Apparently, Google plans to cut ties with Scale AI because Meta is investing billions of dollars in the data-labeling startup. Other AI companies are also planning to distance themselves from the American startup.
That’s what numerous sources that are familiar with the matter have told Reuters.
Google was planning to devote $200 million this year to Scale AI for the human-labeled training data crucial for developing technology, including the large language models (LLMs) that power Google Gemini.
Then came the news that Meta is in advanced talks to invest billions in Scale AI.

According to one of the sources Reuters spoke with, Mark Zuckerberg’s company is willing to invest $14.8 billion in the data-labeling company. This gives the company a 49% minority nonvoting stake in Scale AI.
Meta’s willingness to spend billions of dollars on Scale AI has not only spooked Google. Other tech companies, including Microsoft, OpenAI, and Elon Musk’s xAI, are also backing away.

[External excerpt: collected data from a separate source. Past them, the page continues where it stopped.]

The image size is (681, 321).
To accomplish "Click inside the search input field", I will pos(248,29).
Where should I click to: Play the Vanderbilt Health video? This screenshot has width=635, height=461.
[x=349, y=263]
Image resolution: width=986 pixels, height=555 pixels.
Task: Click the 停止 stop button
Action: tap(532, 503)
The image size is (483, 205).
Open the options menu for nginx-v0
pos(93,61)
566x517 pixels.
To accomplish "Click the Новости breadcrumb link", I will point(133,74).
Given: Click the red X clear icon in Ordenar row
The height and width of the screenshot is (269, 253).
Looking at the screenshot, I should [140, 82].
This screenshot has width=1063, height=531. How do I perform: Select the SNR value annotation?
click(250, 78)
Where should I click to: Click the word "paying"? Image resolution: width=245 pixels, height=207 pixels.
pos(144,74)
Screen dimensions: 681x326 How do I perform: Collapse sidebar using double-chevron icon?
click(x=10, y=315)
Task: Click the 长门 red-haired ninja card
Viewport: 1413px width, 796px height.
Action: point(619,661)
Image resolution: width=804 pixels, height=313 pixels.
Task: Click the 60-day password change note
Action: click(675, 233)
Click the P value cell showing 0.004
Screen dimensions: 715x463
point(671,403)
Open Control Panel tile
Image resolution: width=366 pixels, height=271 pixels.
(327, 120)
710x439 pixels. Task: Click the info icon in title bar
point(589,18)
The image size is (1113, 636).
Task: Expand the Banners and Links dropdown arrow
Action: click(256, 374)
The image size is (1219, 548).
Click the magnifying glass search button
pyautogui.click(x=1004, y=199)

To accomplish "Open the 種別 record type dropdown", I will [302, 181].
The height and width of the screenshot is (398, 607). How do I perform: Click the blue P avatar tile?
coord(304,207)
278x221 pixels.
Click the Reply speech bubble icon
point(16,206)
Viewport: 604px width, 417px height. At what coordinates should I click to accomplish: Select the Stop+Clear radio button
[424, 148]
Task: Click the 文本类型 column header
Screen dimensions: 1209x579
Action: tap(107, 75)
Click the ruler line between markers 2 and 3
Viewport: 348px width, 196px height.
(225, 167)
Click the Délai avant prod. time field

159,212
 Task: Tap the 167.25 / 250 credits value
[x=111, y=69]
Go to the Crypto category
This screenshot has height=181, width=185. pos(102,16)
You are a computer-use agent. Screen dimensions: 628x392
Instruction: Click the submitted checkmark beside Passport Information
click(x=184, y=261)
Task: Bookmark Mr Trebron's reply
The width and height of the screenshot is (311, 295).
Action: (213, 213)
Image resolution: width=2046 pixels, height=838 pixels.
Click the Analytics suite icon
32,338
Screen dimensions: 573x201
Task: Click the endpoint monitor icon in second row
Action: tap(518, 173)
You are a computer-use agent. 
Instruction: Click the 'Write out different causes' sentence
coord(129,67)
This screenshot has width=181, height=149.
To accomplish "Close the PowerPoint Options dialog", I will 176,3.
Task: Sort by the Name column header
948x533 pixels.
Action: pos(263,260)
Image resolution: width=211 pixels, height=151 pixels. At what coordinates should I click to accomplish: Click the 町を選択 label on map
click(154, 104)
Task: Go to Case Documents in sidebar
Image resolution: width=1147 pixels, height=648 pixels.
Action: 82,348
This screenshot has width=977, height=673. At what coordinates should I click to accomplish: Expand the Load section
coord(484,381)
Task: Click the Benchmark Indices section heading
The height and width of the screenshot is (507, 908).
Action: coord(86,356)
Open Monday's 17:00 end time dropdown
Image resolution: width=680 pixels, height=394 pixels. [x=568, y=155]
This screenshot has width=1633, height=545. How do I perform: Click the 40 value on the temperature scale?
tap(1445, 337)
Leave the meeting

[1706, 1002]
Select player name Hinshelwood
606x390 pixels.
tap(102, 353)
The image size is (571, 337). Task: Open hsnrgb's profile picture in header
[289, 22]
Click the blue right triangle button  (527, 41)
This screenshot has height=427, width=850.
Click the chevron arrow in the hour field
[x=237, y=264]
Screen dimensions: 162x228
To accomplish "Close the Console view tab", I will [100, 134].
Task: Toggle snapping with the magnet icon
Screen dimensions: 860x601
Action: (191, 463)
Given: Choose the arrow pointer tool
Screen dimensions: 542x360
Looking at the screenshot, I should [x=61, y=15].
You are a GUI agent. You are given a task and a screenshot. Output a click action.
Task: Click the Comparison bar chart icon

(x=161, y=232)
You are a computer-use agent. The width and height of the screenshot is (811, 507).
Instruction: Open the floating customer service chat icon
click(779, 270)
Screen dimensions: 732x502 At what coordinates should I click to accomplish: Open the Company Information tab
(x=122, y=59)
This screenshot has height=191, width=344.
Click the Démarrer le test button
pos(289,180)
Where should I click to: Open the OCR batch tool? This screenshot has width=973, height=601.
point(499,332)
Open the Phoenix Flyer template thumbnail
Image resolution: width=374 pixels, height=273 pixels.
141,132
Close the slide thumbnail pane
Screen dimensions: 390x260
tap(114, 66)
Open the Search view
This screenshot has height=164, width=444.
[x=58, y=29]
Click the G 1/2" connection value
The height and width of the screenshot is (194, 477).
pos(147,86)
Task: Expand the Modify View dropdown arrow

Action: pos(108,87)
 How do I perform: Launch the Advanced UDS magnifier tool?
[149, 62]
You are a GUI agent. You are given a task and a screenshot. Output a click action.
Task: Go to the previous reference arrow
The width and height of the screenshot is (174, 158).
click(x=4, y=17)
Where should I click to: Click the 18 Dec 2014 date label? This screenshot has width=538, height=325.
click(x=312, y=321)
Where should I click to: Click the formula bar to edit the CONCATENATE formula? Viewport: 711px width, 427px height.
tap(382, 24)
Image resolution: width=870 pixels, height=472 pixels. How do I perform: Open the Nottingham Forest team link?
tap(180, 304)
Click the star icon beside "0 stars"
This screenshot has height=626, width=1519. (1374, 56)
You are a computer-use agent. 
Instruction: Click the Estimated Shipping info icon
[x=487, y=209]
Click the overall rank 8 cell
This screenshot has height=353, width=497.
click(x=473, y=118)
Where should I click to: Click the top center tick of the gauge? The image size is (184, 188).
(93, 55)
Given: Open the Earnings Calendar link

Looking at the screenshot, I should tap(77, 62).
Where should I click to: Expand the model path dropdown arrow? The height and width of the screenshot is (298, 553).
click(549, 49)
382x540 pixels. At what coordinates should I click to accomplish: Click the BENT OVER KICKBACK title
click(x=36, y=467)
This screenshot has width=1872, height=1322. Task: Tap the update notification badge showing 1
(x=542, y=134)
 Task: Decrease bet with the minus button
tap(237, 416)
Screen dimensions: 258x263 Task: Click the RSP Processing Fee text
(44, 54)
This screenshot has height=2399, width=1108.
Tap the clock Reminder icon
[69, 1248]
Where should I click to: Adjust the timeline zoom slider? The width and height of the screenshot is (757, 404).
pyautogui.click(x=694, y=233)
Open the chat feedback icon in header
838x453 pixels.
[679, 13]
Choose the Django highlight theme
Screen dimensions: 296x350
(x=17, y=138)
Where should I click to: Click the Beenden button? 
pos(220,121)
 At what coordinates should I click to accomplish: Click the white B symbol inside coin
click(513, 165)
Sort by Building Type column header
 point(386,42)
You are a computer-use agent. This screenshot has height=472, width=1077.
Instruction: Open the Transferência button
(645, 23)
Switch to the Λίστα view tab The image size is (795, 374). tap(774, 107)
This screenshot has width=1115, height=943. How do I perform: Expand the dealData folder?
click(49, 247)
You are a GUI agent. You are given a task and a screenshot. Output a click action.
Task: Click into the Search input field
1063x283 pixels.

The reason why these companies are no longer interested in investing in Scale AI is simple: they are afraid that doing business with the data-labeling startup will expose their research priorities and road map to a rival.
“By contracting with Scale AI, customers often share proprietary data as well as prototype products for which Scale’s workers are providing data-labeling services. With Meta now taking a 49% stake, AI companies are concerned that one of their chief rivals could gain knowledge about their business strategy and technical blueprints,” Reuters writes.
OpenAI’s CFO, Sarah Friar, said on Friday that the company will continue to work with Scale AI. Scale AI’s CEO Alexandr Wang, along with a handful of employees, will move over to Meta.
Meta has pledged to invest $65 billion in enlarging its AI infrastructure in the United States this year.
“In 2025, I expect Meta AI will be the leading assistant serving more than 1 billion people, Llama 4 will become the leading state-of-the-art model, and we’ll build an AI engineer that will start contributing increasing amounts of code to our R&D efforts,” Zuckerberg said.